Thyme Box also helps our Care Team stay proactive and attentive by monitoring the changing needs and circumstances of our members.  

To keep tabs on our members, we regularly send out brief digital check-ins that survey each member’s health and health-related social needs. The results are automatically recorded in Thyme Box, and trigger follow-ups or Playbooks as appropriate. This helps us gather high-quality data quickly and consistently.

These check-ins, their questions, and their format are adapted to each member’s circumstances and communication preferences. For some members, this may mean that the Care Team is engaging primarily via telephone, but other members may thrive on asynchronous text message-based communication, and finally some may prefer that we engage via video. All of these communication capabilities are natively integrated into Care Team workflows through Thyme Box to make it seamless for both the Care Team and members. 

Thyme Box’s member engagement tools also allow the Care Team to easily share relevant education materials (in multiple languages) when needed, help identify other resources or services, set up referrals, and manage consent paperwork.

 

The Compassion Thyme Box Makes Possible 

Cancer is such a complex disease and every care journey is different. Many people undergo prolonged treatment, requiring lots of coordination across oncology practices, primary care practices, and social services organizations. Those journeys are even more challenging when people also have other chronic illnesses or comorbid conditions or face personal, economic, or social circumstances that make it harder for them to access care and manage their care plan. 

In a recent op-ed published in Fortune Magazine, Thyme Care’s own Bobby Green and Brad Diephuis wrote about this reality. Cancer treatments continue to advance rapidly with new drugs and therapeutics that were hardly imaginable even a decade ago. But many patients face basic challenges that get in the way of their care. Some can’t afford bus fare to get their appointments, or face eviction from their homes, or don’t have the in-home support to handle their side effects and symptoms. 
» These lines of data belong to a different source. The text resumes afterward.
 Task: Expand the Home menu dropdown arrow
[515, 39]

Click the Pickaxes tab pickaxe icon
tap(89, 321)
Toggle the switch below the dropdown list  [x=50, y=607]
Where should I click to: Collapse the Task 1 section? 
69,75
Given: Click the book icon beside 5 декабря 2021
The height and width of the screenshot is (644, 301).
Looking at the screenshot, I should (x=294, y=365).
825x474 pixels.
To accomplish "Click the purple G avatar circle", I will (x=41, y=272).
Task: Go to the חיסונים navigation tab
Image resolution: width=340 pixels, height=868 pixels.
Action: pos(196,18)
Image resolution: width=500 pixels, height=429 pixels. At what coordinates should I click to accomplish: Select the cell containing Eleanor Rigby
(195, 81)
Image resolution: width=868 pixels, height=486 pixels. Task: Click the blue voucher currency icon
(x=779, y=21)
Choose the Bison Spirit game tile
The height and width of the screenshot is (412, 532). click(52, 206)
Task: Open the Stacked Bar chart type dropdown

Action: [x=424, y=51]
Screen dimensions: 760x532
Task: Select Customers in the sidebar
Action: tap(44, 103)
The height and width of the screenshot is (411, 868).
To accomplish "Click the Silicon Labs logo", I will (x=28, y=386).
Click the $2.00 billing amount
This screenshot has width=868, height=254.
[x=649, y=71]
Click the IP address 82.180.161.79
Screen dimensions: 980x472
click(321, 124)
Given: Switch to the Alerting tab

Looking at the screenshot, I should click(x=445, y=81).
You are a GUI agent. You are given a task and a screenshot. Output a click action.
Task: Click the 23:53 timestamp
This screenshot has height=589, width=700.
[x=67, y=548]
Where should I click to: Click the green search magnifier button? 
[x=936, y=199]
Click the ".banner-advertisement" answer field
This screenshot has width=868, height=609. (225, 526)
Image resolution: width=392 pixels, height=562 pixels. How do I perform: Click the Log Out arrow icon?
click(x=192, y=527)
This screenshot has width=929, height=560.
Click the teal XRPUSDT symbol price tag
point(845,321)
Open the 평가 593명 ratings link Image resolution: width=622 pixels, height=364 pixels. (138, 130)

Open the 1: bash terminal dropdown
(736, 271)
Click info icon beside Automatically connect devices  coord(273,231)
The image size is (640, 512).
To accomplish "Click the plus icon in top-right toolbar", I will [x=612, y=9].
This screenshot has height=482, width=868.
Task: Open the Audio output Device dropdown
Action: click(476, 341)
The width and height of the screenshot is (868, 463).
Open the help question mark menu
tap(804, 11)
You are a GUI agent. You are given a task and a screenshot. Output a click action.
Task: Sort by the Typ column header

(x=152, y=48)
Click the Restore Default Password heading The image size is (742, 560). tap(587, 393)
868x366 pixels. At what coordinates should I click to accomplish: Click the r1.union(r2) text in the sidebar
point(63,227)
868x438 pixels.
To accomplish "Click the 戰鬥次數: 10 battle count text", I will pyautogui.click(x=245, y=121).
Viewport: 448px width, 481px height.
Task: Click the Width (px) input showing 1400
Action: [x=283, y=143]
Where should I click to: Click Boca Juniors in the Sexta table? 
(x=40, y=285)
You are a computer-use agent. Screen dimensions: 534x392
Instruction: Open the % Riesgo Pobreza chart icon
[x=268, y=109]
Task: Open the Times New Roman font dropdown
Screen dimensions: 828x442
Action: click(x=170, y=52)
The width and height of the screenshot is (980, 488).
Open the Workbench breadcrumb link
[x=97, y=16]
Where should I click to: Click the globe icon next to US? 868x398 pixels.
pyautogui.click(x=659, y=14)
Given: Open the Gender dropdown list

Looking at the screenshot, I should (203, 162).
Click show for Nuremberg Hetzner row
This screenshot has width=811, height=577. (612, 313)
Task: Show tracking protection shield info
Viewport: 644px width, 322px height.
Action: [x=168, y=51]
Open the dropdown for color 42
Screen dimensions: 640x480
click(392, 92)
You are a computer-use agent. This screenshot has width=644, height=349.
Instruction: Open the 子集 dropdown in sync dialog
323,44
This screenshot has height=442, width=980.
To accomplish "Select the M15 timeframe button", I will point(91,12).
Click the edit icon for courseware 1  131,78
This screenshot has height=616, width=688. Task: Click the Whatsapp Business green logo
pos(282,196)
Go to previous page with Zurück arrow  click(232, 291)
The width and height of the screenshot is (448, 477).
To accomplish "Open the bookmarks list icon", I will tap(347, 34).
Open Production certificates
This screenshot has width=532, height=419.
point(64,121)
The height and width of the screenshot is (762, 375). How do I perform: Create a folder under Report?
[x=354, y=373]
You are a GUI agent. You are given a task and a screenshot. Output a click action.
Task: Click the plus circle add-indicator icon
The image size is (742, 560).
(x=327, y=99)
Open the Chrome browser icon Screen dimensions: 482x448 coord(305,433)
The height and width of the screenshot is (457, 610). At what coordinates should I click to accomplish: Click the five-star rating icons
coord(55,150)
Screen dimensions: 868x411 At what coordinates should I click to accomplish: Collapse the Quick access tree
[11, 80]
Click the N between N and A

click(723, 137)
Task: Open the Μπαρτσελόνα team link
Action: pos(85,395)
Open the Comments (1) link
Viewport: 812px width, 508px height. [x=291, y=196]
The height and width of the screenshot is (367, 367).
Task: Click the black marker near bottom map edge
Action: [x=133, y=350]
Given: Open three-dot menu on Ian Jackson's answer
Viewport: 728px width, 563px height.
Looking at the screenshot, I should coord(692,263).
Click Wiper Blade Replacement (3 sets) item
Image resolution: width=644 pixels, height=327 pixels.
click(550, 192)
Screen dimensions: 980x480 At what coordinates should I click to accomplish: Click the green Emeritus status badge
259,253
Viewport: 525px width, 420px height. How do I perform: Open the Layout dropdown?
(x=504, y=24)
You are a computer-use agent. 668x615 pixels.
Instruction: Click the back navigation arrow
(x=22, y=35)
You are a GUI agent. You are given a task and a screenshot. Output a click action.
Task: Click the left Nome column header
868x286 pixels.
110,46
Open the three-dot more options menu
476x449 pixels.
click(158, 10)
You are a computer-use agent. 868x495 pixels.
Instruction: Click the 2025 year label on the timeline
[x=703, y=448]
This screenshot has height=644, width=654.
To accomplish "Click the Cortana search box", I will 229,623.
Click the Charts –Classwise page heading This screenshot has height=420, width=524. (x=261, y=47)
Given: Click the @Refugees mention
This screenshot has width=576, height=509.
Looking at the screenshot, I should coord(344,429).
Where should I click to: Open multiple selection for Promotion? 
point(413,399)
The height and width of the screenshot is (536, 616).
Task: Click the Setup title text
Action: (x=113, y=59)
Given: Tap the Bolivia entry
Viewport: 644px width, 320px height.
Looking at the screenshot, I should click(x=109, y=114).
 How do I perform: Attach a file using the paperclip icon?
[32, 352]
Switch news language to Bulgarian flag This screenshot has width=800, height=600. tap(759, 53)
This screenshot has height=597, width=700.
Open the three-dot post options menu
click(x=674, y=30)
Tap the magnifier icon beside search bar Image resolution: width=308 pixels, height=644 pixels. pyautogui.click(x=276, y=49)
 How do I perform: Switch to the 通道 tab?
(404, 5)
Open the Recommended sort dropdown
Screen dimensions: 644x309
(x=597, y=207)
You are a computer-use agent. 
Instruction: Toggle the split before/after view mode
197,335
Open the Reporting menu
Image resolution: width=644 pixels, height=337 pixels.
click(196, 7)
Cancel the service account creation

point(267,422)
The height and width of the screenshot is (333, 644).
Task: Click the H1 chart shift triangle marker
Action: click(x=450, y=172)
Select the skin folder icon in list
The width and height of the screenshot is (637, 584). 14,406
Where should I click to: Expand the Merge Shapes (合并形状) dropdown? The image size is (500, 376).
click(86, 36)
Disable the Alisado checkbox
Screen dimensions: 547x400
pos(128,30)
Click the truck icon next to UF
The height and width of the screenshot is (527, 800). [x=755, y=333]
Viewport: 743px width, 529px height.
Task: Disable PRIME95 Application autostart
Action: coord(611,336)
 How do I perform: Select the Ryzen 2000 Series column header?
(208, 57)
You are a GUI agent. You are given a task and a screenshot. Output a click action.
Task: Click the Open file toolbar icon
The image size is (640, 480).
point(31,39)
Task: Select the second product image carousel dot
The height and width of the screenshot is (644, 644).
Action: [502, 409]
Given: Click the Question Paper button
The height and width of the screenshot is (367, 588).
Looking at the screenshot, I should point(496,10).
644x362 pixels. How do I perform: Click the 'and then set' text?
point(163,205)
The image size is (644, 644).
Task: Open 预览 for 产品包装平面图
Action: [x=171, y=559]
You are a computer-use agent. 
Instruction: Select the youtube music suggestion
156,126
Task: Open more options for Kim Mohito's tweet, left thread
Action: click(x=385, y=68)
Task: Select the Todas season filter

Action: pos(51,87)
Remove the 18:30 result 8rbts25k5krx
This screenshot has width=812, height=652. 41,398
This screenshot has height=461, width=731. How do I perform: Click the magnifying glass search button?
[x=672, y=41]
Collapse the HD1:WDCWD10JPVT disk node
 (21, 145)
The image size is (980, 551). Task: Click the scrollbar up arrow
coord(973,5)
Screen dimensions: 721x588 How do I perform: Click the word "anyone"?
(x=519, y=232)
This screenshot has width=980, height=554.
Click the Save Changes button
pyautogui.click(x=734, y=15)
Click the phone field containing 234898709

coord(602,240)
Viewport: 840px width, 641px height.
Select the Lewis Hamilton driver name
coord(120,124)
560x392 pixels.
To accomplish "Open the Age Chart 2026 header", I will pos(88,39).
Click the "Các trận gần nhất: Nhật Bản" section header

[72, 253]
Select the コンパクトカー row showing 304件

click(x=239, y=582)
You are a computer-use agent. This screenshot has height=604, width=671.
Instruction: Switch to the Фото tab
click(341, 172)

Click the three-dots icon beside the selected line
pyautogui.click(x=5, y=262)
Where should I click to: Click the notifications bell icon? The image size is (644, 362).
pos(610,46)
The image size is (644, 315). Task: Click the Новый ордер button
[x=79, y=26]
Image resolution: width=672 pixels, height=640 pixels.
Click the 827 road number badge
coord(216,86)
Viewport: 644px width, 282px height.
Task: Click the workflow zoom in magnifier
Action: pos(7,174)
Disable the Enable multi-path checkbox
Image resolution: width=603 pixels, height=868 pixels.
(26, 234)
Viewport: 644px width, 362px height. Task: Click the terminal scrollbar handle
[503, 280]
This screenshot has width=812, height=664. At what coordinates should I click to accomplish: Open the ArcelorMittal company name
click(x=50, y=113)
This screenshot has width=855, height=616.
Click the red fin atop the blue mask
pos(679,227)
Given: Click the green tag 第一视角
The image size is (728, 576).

No matter the circumstances, cancer care is emotionally and mentally taxing for everyone involved, including the members of our Care Team. Thyme Box is purpose-built to ease the burdens associated with providing cancer care navigation and enable our Care Team to support oncology practices in providing whole-person care to each individual member. Most importantly, it’s helping bring our Care Teams’ skill and compassion for people with cancer to scale so that as many as possible can have a better cancer care journey.